Joanna Ebenstein, a NYC-based photographer and designer, spent a month travelling to medical museums throughout Europe and the US (see a list of visited museums here), to take photos of their collections of human remains and anatomical models, from the 16th to the 20th centuries. Her efforts have now been turned into a web gallery called Anatomical Theatre.
The images on the website are great (some have also been shown before on her excellent blog Morbid Anatomy).

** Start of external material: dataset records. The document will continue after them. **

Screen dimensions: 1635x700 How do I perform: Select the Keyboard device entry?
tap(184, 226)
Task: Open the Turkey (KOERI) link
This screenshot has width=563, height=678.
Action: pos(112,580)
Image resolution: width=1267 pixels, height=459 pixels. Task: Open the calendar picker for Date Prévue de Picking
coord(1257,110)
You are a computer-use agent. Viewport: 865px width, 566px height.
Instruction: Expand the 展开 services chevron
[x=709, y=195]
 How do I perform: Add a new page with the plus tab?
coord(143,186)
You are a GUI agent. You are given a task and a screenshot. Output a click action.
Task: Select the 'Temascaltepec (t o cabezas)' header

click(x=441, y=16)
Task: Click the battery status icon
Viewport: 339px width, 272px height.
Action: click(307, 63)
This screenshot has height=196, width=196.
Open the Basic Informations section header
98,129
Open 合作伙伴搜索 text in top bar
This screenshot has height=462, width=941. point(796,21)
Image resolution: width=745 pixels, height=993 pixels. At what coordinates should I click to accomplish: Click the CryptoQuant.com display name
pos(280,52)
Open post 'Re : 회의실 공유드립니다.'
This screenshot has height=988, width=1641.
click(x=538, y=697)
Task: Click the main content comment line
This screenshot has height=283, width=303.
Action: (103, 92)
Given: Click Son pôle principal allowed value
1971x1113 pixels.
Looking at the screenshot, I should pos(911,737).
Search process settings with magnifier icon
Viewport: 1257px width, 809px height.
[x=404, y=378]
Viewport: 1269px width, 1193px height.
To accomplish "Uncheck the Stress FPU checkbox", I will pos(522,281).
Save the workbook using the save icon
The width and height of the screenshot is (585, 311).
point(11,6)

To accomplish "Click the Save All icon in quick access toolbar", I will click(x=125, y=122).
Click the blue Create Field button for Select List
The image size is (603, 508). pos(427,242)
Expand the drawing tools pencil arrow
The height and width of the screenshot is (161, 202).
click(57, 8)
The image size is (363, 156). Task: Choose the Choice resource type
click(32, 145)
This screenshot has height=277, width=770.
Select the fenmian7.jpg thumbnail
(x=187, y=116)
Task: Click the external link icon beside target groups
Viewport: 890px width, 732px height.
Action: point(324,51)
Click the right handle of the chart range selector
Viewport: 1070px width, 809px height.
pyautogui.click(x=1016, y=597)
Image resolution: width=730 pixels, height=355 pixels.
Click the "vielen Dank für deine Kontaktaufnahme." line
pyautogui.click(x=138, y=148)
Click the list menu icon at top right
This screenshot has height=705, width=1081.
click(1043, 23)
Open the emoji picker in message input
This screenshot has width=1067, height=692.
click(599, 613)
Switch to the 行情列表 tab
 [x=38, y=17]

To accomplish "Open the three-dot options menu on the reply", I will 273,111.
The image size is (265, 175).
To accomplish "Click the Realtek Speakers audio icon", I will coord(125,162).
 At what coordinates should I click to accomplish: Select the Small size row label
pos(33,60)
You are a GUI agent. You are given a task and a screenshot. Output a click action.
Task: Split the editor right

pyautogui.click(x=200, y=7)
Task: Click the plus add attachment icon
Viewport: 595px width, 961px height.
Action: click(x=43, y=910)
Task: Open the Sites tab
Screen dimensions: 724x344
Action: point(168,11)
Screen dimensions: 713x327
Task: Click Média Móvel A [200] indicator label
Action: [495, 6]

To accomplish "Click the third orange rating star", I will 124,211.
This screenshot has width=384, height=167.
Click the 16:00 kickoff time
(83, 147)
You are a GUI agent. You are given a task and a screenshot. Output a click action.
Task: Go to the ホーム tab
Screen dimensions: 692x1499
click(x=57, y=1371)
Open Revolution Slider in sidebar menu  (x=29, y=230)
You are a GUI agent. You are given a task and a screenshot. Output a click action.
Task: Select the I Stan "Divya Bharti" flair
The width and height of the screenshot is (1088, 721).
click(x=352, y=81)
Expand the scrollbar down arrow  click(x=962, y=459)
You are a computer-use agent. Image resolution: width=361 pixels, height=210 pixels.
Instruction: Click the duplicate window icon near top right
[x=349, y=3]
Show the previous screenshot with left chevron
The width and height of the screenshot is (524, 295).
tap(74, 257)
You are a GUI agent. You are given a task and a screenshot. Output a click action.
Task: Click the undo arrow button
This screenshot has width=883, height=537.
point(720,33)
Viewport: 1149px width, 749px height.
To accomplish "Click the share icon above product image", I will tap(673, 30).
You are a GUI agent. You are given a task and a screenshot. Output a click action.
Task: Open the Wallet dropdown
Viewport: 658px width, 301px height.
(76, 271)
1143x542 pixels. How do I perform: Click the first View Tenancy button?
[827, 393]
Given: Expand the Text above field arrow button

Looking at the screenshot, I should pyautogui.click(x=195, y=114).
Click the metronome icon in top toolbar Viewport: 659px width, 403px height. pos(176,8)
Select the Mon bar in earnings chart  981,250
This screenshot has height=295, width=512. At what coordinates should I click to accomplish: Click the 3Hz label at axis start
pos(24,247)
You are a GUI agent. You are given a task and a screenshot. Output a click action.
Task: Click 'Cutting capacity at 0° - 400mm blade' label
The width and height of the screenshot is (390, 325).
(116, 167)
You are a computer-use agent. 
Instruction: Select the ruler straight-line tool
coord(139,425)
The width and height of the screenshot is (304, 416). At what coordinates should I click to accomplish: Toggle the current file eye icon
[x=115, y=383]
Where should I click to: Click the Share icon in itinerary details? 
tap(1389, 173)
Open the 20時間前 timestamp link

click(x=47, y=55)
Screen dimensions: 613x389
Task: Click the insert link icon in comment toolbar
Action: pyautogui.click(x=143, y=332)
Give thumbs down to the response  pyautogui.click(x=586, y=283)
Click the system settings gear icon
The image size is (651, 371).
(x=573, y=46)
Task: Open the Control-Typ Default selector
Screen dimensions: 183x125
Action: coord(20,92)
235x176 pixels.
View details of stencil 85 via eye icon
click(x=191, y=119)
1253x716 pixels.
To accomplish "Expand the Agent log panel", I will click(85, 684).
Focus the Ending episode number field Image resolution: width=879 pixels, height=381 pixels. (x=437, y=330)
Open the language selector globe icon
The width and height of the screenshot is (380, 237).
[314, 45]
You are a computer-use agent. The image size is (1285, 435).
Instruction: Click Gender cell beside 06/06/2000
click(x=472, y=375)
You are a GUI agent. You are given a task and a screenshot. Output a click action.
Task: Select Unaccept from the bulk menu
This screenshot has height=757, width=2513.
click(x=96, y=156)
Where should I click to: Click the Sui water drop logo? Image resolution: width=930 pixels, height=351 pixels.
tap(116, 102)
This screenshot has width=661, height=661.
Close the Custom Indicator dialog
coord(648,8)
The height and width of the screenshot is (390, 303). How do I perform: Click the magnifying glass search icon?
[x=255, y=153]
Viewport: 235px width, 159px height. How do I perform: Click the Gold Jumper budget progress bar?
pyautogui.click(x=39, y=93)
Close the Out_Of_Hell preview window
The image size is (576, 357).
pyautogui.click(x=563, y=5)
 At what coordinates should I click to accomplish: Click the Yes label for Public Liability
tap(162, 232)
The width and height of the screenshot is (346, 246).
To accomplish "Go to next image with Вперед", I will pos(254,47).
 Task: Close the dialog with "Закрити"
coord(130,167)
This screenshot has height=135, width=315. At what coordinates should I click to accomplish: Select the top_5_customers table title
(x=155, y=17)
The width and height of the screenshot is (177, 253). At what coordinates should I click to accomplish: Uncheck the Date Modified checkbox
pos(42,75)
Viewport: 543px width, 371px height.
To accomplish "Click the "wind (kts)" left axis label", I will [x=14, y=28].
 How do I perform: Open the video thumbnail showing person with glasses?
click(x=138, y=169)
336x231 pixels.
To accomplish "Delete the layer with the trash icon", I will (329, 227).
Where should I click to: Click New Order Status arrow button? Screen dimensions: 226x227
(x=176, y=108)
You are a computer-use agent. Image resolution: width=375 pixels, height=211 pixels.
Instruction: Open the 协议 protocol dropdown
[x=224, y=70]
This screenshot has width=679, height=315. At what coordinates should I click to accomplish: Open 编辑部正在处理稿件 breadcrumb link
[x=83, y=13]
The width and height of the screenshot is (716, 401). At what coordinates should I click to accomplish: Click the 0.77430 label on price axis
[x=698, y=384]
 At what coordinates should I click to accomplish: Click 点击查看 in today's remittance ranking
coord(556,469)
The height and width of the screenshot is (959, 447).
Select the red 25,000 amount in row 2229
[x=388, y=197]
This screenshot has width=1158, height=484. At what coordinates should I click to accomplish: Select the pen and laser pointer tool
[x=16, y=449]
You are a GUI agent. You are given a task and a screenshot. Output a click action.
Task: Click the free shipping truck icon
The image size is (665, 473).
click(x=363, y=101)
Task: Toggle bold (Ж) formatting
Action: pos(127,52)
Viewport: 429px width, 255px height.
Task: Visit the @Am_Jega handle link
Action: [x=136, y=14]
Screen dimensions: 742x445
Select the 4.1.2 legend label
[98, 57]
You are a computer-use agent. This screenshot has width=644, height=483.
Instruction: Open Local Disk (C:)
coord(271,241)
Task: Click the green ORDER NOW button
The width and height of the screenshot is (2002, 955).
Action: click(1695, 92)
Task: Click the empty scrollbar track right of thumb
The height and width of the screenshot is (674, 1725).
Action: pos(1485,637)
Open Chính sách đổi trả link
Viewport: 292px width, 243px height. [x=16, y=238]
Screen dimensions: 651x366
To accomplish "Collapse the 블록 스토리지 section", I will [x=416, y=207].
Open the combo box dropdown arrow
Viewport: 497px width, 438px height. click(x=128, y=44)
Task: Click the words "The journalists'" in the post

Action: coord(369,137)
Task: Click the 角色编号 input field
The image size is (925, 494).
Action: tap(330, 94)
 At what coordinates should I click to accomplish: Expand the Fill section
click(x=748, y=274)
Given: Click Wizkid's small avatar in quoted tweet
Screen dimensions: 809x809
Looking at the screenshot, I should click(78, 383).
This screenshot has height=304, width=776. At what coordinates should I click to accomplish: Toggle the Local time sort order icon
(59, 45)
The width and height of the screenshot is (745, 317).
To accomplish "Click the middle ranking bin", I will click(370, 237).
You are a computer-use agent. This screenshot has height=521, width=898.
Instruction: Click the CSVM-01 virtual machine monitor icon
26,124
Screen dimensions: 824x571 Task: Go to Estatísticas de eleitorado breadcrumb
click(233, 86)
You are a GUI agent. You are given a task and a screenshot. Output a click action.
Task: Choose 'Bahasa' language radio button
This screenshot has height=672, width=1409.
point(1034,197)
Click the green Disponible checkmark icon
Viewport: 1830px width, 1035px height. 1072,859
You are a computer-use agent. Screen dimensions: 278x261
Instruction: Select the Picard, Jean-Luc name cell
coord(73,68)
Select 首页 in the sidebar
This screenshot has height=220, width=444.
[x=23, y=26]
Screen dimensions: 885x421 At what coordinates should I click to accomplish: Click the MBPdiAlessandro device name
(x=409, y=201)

But it’s also interesting to contrast the web show (and the blog) with the corresponding physical photo installation in the Alabama Museum of the Health Sciences last autumn (you can see pictures of it in Joanna’s flickr-gallery here).
Placed in the rooms of the Alabama museum, the appearance of the images of these delicate old museum specimens changes drastically:
At first sight, this is a hopeless setting for a photo exhibit of early modern and modern anatomical objects and models; the beauty of the objects is squandered by the barren interior design. Just take a look at those lights!
But on the other hand — there are also interesting contrasts at play:
The choice of a room with cream-coloured walls, clinical ceiling light, and huge illuminated exit signs can be seen as the artist’s (unconscious?) protest against the ambience of authenticity and the artistic tastefulness which such images and artefacts are often surrounded by in their original settings.
So, the anonymous, near-clinical setting (this could be a waiting room in any hospital in the Western world in the 1990s) functions as a reminder of the original function of these artefacts and models. They were not made to please the aesthetic eye, they were made to be used.
In other words, the functionality of the room transforms these potentially aesthetically pleasing images to functional, clinical pictures. The hanging makes all the difference.